Body dysmorphic disorder: are surgeons too quick to nip and tuck?
Most of us have some insecurities about how we look, and some aspects of our appearance that we might secretly wish were different. But for people with body dysmorphic disorder, these issues become an obsession and constant focus of concern.
Body dysmorphic disorder is a psychiatric condition that leads people to adopt extremely distorted negative beliefs about their appearances: seeing themselves to be ugly, malformed, misshapen or hideous. Such beliefs do not reflect the reality of how they appear to others. The degree of concern and distress they may feel about their appearance is vastly out of proportion to any actual physical “defect”.
A small minority of the population is believed to experience the condition. One study found about 2.3% of participants had the condition.
The mirror is a major problem for people with body dysmorphic disorder. Some sufferers become fixated with mirror checking, with hours of their day absorbed in inspecting their appearance. Mostly this checking is counter-productive, making them feel worse and increasing their distress.
Other people with the condition may avoid mirrors altogether. Some can even have catastrophic reactions should they happen to glance at themselves in a reflective surface such as a shop window. Lots of sufferers conceal themselves under hats, scarves, wigs, dark glasses or excessive layers of makeup or concealing clothing in an attempt to hide their supposed defects.
Body dysmorphic disorder should not simply be dismissed as an expression of extreme vanity or insecurity about looks. This condition often leads to substantial distress and social and occupational impairment. Rates of depression are high, while suicide is not an uncommon outcome for those who do not receive appropriate treatment. Many avoid social situations for fear of others judging them negatively because of how they look.
Because people with body dysmorphic disorder “see” themselves as having a cosmetic problem, it’s not surprising they often seek a cosmetic “solution”.

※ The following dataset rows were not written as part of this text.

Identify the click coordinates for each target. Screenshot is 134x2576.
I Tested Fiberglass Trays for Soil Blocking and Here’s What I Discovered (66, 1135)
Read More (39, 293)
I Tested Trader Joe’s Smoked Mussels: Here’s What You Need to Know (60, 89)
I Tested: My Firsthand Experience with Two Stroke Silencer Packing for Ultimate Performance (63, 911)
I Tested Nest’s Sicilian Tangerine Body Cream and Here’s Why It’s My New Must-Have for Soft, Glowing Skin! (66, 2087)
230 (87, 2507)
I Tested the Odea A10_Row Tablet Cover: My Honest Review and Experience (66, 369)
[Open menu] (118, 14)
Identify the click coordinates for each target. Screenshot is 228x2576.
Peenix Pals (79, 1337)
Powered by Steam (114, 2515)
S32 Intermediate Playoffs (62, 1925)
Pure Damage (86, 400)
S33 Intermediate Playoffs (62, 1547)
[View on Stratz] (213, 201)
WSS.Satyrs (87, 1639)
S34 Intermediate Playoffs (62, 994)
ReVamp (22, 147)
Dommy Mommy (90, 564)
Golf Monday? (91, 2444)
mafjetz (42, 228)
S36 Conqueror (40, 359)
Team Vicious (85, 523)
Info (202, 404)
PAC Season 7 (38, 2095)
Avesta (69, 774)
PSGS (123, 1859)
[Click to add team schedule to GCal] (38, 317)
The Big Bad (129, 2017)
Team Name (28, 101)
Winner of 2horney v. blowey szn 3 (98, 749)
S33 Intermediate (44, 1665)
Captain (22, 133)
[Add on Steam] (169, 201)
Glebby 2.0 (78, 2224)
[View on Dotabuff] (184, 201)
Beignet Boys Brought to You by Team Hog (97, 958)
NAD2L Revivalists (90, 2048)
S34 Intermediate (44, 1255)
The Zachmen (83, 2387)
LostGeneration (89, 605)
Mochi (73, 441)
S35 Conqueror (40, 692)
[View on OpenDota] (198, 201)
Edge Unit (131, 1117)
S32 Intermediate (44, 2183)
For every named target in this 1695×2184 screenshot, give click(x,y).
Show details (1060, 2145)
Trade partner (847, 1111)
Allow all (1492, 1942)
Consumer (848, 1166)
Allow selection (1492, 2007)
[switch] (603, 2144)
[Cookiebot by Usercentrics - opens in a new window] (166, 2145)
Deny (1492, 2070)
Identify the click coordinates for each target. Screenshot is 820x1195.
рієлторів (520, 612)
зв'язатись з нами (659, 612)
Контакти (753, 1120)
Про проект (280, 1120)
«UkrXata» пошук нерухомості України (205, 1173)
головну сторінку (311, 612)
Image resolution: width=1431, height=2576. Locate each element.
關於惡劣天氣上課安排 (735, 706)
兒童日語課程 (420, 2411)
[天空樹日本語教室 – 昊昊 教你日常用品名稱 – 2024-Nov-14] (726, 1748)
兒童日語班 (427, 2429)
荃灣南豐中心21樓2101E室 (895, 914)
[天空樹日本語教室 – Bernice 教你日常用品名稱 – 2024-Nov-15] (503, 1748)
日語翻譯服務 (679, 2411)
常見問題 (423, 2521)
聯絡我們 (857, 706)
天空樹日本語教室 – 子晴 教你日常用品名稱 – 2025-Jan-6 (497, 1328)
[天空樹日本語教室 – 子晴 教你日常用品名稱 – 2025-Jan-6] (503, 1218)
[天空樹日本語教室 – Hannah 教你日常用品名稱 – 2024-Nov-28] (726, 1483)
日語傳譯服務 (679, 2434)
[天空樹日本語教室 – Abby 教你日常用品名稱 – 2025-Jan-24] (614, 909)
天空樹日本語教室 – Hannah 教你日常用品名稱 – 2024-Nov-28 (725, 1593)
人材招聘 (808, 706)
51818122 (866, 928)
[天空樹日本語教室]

The highest rates of body dysmorphic disorder are found among people using cosmetic services like plastic surgeons, cosmetic dermatologists and cosmetic dentists. One study found up to 70% of people with body dysmorphic disorder had sought cosmetic procedures, and half had received such interventions.
The tragedy is that cosmetic procedures – by definition – do not solve the underlying psychological problem. They leave a majority of sufferers worse off: they pay for the procedure and suffer the pain and inconvenience of it, yet “see” the resulting cosmetic outcome as unsatisfactory, even if objectively the result is excellent.
This often leads to requests for more treatments, with ensuing worsening of the mental state of the patient and increasing frustration on behalf of the cosmetic specialist. The situation can become so heated that legal action, physical threats and even homicide have been known to be perpetrated by body dysmorphic disorder patients.
How can these outcomes be avoided?
Cosmetic interventions of all types are becoming increasingly accessible to a wider public. Therefore, it would be ideal for cosmetic specialists routinely to screen for body dysmorphic disorder.
Australian cosmetic specialists are not mandated to screen for body dysmorphic disorder and there’s no available information on the proportion of cosmetic clinics that screen for the condition. From my experience of speaking to patients who have sought cosmetic intervention, screening is variable at best.
There are certainly some practitioners who are very aware of the risks associated with body dysmorphic disorder and ensure their clients are screened and offered referral for further help if required. Unfortunately, too often screening is not performed and patients suffer as a consequence.
Screening should be mandated for people seeking any cosmetic procedure that might be seen as “enduring”: this includes surgical procedures. My colleagues and I have developed a questionnaire for practitioners, which through a series of simple questions can help diagnose body dysmorphic disorder.
For those who may body dysmorphic disorder, careful further questioning and referral to a body dysmorphic disorder specialist is required. A range of psychological therapies (such as cognitive behaviour therapy) and medications (mostly antidepressants) can be very effective at treating the condition’s underlying problems.
Simply providing cosmetic clinics with screening tools won’t guarantee all doctors accurately assess for body dysmorphic disorder. This is because we cannot expect all clients to answer questionnaires truthfully. However, in my experience, having seen hundreds of people with body dysmorphic disorder, they usually do.
At the end of the day, it would be ideal if cosmetic specialists did everything in their power to fulfil their ethical obligations. To not screen and then deliver cosmetic procedures to people who may have body dysmorphic disorder goes against the medical dictum “first do no harm”.